Chancellor moves IT focus from start-ups to high growth

Tim Kay says the Budget today moves emphasis to higher-growth businesses, instead of encouraging start-ups

In recent years the technology sector has been well supported by the government through schemes such as Patent Box, the Seed Enterprise Investment Scheme (SEIS) and tax credits and this Budget continues the trend, as well as attempting to address some of the issues that are seen to be holding back the sector.

There has been a focus on entrepreneurship for a number of years and to a great extent this has been successful, with clusters of early-stage companies growing in many parts of the UK. Particularly pleasing in this Budget was the focus not only on these early-stage companies but also on those who are looking to the next stage of their growth and development.
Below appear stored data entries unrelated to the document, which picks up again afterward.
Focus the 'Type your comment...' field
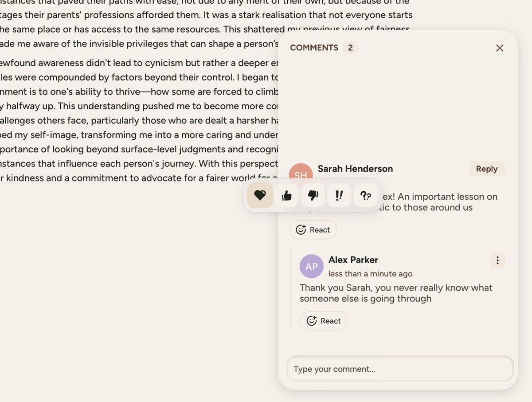The image size is (532, 402). tap(400, 369)
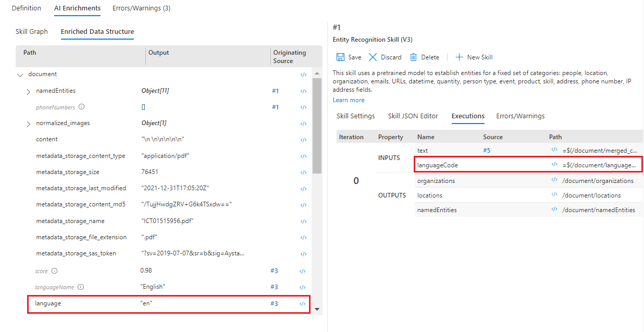Click the New Skill plus icon
This screenshot has width=644, height=332.
(459, 57)
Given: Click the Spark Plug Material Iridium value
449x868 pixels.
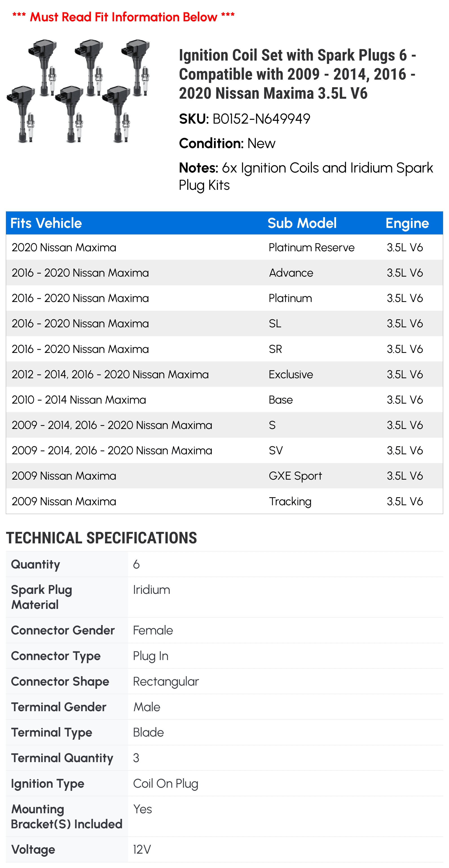Looking at the screenshot, I should [x=151, y=590].
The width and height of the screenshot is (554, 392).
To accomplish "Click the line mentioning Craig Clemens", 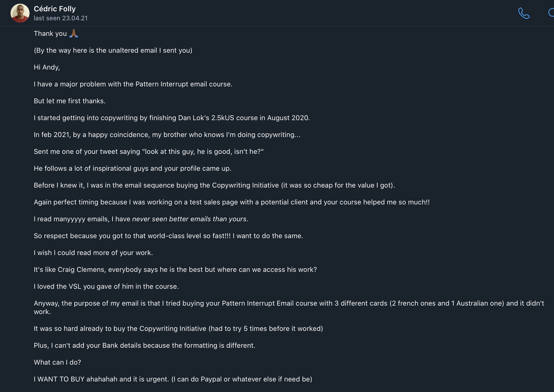I will tap(175, 270).
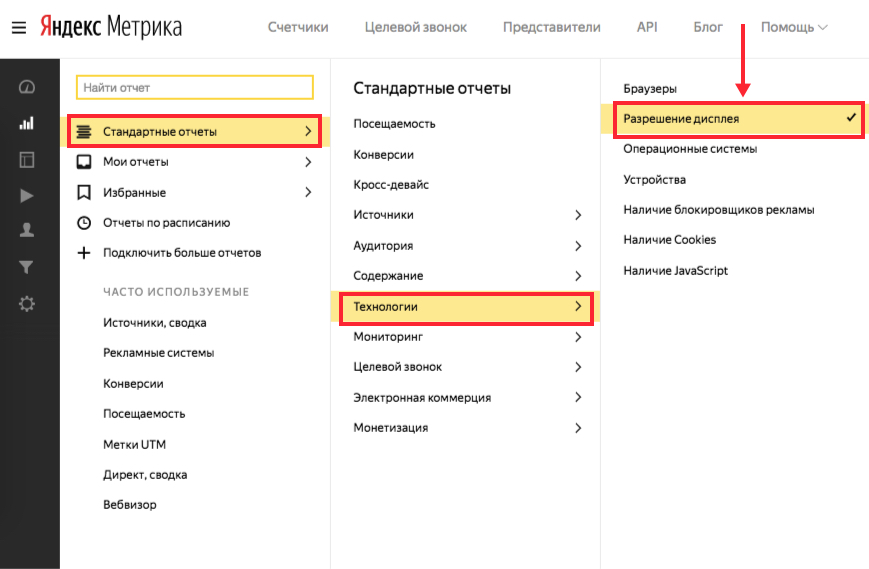869x569 pixels.
Task: Click the bookmark icon next to Избранные
Action: click(84, 192)
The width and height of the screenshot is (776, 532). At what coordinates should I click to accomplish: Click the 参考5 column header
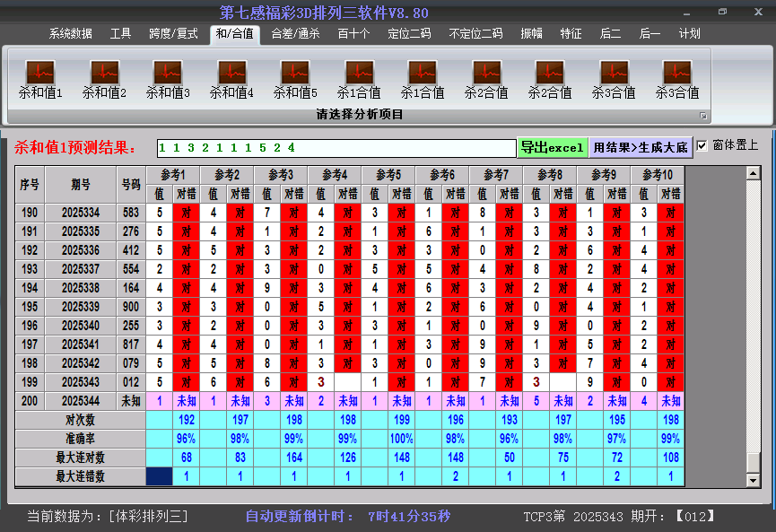(x=388, y=174)
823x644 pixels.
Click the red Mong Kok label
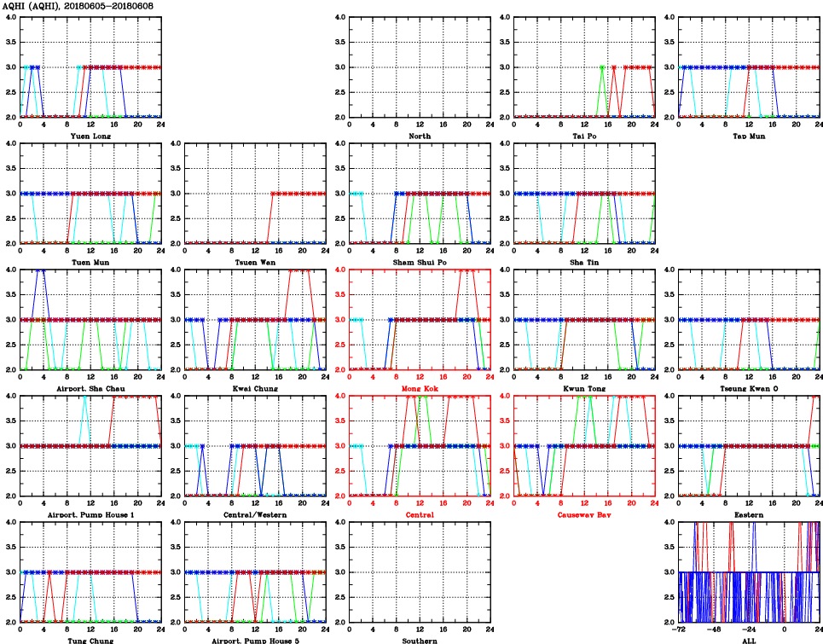(x=420, y=388)
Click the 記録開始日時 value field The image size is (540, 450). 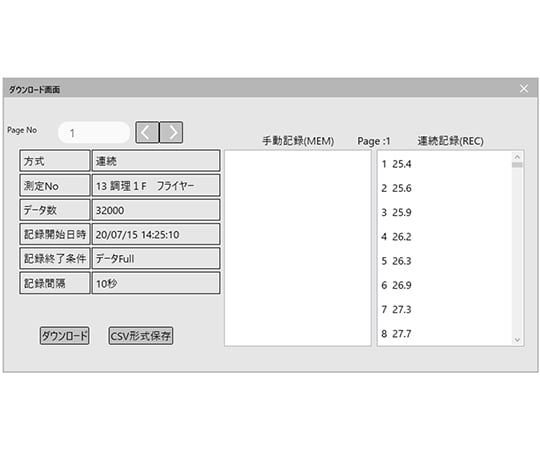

The Employment Allowance is to be welcomed, helping companies overcome the hurdle of bringing staff onboard at critical points of their development. This, along with the many changes and additions to SEIS, Corporation Tax, creative tax reliefs and additional funding, means the UK must now be seen as having one of the most supportive sets of public policy in the world if you are a fast-growing technology business.

It was interesting to note the revised targets for government spending with SMBs. This is to be welcomed, as technology companies in particular need to look not only to the debt and equity markets for funding but also to customers, whether they are in the public or private sector.

The High Growth Segment from the London Stock Exchange, in conjunction with the removal of stamp duty on AIM-listed shares, continues the drive to keep homegrown businesses in the UK as they grow and look for finance.